• **Required work**
Without including any images, output the listing below exactly.

• **Record excerpts**
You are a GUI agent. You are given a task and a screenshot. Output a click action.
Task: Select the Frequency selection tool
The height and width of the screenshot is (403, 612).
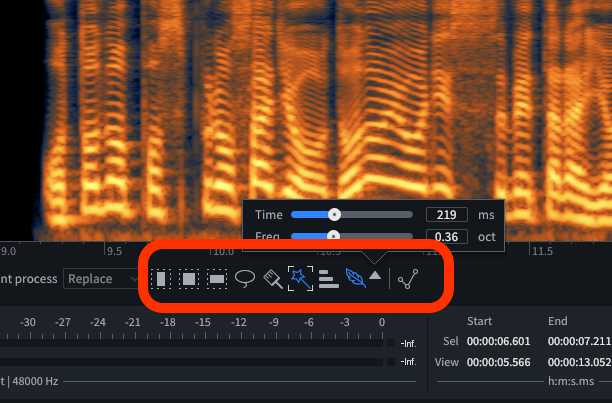click(216, 279)
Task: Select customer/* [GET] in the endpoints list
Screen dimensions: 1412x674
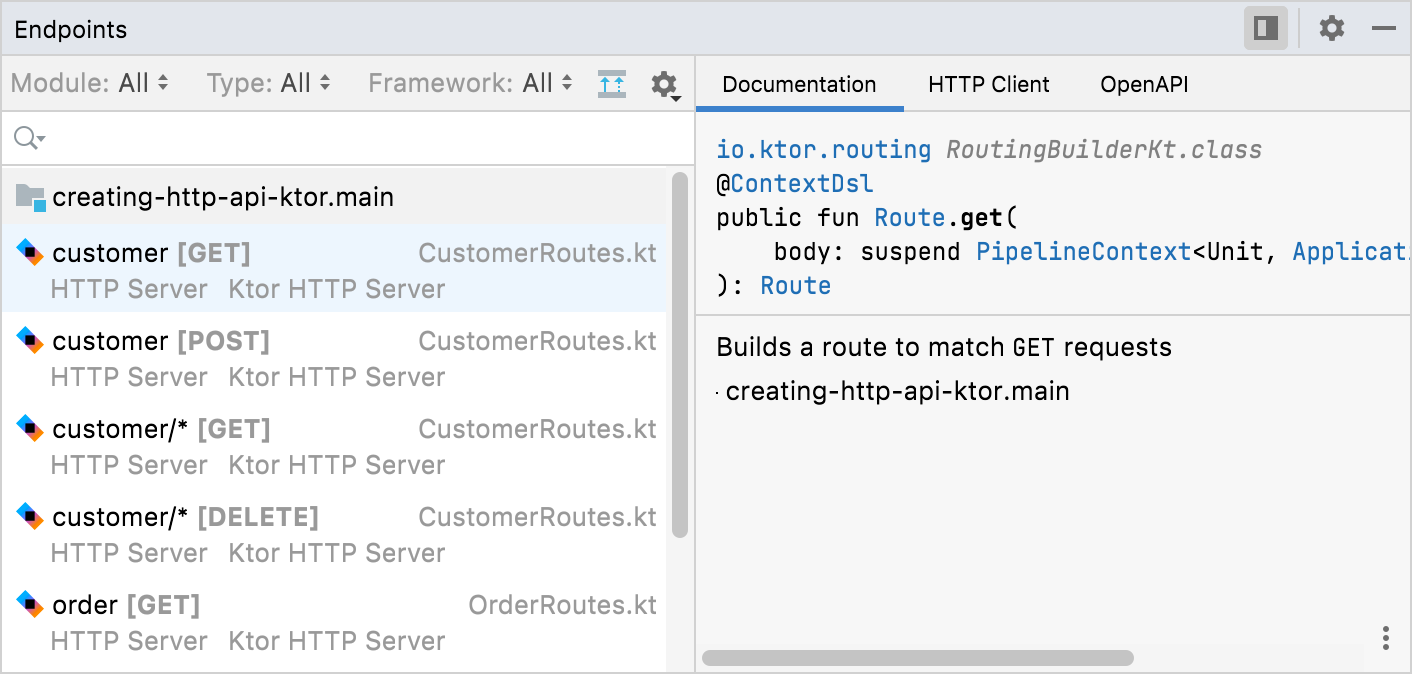Action: [x=160, y=429]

• **Response below**
You are a GUI agent. You are given a task and a screenshot. Output a click action.
Task: Select the Frequency selection tool
The height and width of the screenshot is (403, 612).
click(216, 279)
Task: Select customer/* [GET] in the endpoints list
Screen dimensions: 1412x674
Action: [x=160, y=429]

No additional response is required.